Considering the practical feasibility of daily dialysis both from a logistical and a patient comfort perspective, one might hypothesize that the home setting may further enhance the benefits of SDHD experienced in-center.

Impact of SDHD on post-dialysis recovery time

The long-term effect of SDHD on post-dialysis recovery time was also assessed in the FREEDOM study by administering the following previously validated question: ‘How long does it take you to recover from a dialysis session and resume your normal, usual activities?’ [7] Interim results were recently published [5] and confirmed that SDHD is associated with a significant decrease in post-dialysis recovery time [476 min (95% CI 359–594) versus 63 min (95% CI 32–95); P < 0.001]. These results were very similar to previously published results in a smaller cohort [7]. The percentage of participants experiencing prolonged post-dialysis recovery time (>60 min) also significantly decreased over the 12-month period (81 versus 35%; P < 0.001).

Impact of SDHD on blood chemistry

The FHN daily trial showed significant improvements in control of hyperphosphatemia for patients on SDHD [3]. A significant reduction in mean serum phosphate was also reported in an interim report from the FREEDOM study [5], along with significant reductions in the calcium × phosphate product, serum creatinine, serum potassium and a trend toward a reduction in blood urea nitrogen. Both the FHN daily trial and an interim analysis from the FREEDOM study showed no change in serum albumin levels.

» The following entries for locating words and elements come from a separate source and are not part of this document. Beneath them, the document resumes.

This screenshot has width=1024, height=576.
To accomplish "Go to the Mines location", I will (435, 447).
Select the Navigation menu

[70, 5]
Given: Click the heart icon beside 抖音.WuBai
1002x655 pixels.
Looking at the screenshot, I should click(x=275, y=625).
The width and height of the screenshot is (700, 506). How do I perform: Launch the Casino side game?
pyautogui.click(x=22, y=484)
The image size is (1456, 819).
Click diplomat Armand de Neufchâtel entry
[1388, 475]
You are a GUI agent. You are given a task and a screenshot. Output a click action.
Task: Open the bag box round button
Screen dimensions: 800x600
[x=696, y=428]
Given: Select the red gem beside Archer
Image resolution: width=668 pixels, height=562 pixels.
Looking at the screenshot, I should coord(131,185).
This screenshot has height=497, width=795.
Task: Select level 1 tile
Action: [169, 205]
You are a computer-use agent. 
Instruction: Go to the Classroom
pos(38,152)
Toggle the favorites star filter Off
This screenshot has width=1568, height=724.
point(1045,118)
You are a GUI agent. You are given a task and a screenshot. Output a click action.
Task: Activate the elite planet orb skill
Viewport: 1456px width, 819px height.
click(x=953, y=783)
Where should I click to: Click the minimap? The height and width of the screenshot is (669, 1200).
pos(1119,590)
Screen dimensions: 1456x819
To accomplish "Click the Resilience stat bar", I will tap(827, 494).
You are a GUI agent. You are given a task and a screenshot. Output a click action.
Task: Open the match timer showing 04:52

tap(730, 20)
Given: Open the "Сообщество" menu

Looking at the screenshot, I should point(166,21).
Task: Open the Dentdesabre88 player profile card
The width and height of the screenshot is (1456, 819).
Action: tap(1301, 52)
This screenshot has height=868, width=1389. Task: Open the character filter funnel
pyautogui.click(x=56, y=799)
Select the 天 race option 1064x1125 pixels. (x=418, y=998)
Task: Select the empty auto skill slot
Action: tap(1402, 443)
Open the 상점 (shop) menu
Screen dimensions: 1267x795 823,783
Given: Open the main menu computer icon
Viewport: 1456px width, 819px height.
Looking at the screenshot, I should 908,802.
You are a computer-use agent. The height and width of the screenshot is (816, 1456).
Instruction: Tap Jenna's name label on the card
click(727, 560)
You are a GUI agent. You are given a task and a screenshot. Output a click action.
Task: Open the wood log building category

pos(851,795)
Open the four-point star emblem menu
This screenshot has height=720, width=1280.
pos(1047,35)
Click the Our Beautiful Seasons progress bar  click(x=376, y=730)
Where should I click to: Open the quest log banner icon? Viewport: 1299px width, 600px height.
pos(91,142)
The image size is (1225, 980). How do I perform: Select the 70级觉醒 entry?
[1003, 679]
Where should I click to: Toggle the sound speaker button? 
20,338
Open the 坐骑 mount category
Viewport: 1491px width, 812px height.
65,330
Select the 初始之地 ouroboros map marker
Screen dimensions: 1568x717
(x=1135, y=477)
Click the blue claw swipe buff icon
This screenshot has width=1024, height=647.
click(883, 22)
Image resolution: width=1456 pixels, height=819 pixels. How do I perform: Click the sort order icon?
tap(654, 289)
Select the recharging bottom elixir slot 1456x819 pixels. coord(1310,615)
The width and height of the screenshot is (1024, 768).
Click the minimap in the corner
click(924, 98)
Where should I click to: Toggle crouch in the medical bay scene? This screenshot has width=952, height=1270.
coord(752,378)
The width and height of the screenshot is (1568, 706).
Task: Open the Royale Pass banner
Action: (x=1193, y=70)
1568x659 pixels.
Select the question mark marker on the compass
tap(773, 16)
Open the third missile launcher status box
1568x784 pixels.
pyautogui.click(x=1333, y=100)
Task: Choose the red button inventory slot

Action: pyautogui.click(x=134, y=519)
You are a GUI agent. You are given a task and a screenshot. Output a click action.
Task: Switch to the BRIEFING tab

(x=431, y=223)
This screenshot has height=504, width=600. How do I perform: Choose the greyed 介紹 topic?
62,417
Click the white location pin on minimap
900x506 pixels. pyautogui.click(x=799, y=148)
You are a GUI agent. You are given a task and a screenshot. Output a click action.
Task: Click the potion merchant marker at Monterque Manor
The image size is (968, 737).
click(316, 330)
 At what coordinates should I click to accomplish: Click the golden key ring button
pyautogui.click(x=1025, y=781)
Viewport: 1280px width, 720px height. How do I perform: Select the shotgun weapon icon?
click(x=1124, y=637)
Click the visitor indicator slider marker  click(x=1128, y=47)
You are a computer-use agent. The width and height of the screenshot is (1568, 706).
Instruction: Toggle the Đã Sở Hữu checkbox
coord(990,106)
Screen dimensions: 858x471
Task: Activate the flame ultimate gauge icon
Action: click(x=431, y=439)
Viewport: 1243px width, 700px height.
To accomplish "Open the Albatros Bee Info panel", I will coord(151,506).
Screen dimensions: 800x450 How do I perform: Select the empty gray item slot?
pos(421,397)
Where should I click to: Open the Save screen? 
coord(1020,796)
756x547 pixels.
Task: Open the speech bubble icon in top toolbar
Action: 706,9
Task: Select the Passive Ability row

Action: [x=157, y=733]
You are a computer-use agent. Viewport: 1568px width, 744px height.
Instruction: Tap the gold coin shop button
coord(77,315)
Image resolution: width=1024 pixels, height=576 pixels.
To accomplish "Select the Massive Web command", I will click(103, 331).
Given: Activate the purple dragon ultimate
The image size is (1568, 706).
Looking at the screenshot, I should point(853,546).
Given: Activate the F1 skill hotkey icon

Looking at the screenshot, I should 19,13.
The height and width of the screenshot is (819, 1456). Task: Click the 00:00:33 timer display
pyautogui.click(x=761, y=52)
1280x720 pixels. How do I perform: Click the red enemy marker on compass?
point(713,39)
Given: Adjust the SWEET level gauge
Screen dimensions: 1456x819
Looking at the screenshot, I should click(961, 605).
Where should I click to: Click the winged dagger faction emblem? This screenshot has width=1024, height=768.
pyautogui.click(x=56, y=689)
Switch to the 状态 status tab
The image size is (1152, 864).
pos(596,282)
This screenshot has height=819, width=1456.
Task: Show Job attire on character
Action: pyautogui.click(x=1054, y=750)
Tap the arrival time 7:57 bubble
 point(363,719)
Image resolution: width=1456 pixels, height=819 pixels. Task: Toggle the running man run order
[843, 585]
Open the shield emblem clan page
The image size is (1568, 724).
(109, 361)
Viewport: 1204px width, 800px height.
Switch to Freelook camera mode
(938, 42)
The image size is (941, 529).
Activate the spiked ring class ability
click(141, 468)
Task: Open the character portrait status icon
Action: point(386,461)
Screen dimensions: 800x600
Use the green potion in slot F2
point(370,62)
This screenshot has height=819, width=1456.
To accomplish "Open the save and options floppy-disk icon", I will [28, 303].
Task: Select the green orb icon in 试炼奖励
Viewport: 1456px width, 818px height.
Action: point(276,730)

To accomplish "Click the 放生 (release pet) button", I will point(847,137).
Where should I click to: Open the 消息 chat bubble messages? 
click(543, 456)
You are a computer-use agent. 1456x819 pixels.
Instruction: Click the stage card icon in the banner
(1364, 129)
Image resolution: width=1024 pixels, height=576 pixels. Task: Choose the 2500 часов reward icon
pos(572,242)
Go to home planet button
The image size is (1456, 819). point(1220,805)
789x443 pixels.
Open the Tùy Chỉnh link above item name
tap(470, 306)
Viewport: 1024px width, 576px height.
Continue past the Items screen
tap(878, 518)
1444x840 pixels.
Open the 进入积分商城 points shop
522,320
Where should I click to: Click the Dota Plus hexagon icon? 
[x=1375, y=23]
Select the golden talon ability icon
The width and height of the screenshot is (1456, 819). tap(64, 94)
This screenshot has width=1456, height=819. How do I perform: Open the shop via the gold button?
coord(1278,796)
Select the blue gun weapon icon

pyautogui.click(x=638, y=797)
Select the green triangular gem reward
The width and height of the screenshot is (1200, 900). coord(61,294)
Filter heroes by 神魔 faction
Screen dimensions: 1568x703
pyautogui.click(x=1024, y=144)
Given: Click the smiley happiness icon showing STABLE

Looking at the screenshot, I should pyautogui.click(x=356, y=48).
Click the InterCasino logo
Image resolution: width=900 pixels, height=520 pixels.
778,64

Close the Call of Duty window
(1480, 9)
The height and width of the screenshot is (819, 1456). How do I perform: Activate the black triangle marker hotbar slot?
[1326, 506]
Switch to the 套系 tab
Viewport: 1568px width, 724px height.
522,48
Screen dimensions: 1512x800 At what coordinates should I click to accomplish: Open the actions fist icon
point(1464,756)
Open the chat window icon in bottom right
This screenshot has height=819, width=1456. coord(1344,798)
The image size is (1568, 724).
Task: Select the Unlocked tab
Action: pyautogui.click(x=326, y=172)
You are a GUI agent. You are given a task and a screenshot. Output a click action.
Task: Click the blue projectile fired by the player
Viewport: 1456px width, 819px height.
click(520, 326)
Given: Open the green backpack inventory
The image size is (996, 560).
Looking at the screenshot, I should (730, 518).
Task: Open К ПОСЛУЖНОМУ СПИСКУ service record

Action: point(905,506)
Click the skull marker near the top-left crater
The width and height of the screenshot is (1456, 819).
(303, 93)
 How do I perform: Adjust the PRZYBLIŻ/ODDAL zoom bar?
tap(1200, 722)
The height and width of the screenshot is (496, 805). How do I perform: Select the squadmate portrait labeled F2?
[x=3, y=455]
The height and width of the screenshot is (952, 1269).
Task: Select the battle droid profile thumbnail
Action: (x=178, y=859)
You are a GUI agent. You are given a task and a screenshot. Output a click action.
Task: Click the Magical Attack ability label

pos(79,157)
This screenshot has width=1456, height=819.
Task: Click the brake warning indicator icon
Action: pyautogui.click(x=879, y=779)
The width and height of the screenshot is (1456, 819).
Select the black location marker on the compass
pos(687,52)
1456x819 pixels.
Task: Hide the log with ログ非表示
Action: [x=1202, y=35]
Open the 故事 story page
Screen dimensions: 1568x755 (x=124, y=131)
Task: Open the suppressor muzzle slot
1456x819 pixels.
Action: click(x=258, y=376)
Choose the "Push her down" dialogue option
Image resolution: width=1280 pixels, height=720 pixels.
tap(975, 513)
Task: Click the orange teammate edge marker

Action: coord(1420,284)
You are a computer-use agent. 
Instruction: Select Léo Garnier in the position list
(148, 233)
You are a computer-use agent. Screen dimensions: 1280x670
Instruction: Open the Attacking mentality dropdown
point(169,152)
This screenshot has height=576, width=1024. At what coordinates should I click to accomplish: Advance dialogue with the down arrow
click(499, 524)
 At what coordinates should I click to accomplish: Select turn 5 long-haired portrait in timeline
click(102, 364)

Impact of SDHD on sleep and restless legs syndrome

Well-known uremic symptoms, including restless legs symptoms (RLS) and poor sleep quality are common in the HD population [8]. Poor sleep quality and RLS have both been linked to increased risk of death for these patients [9, 10]. A recent interim report from the FREEDOM study demonstrated initiation of SDHD at home is associated with significant improvement in RLS and sleep disturbances [11]. Results from 235 patients found 40% suffered from RLS at baseline, which was associated with poorer sleep quality and respiratory disturbances. Among patients with RLS, the mean IRLS (International Restless Legs Severity Scale) score improved significantly at Month 12, after adjustment for use of RLS-related medications (18 versus 11, P < 0.0001). Among patients with moderate-to-severe RLS (IRLS score ≥15), there was an even greater improvement in the IRLS score (23 versus 13, P < 0.001). Over the 12-month period, there was decline in the percentage of patients reporting RLS (35 versus 26%, P = 0.05) and those reporting moderate-to-severe restless legs symptoms (59 versus 43%, P = 0.06). There was a similar and sustained improvement in several scales of the Medical Outcomes Study sleep survey over 12 months, after adjustment for presence of RLS and use of anxiolytics and hypnotics.

Summary

Recent results from both the FHN daily trial and FREEDOM study have shown that SDHD, performed either in-center or at home, is associated with several important clinical and QoL benefits when compared to conventional thrice weekly HD. The improvements in left ventricular mass, control of hypertension and improvement in hyperphosphatemia demonstrated in the FHN trial, in conjunction with the positive interim findings from the FREEDOM study, including improvements in depressive symptoms, post-dialysis fatigue, various laboratory parameters, restless leg syndrome and sleep disorders, confirm the anecdotal benefits of SDHD seen and reported by many practicing nephrologists and their patients. Until now, a complex variety of reasons has hindered the more widespread use of SDHD in the USA and globally. However, the results of these studies may provide a new impetus for ESRD patients and nephrologists to reconsider the paradigm of thrice weekly center HD as the ‘default therapy’. Such a paradigm shift will likely increase the possibility for improved clinical outcomes and overall patient care for those affected by ESRD.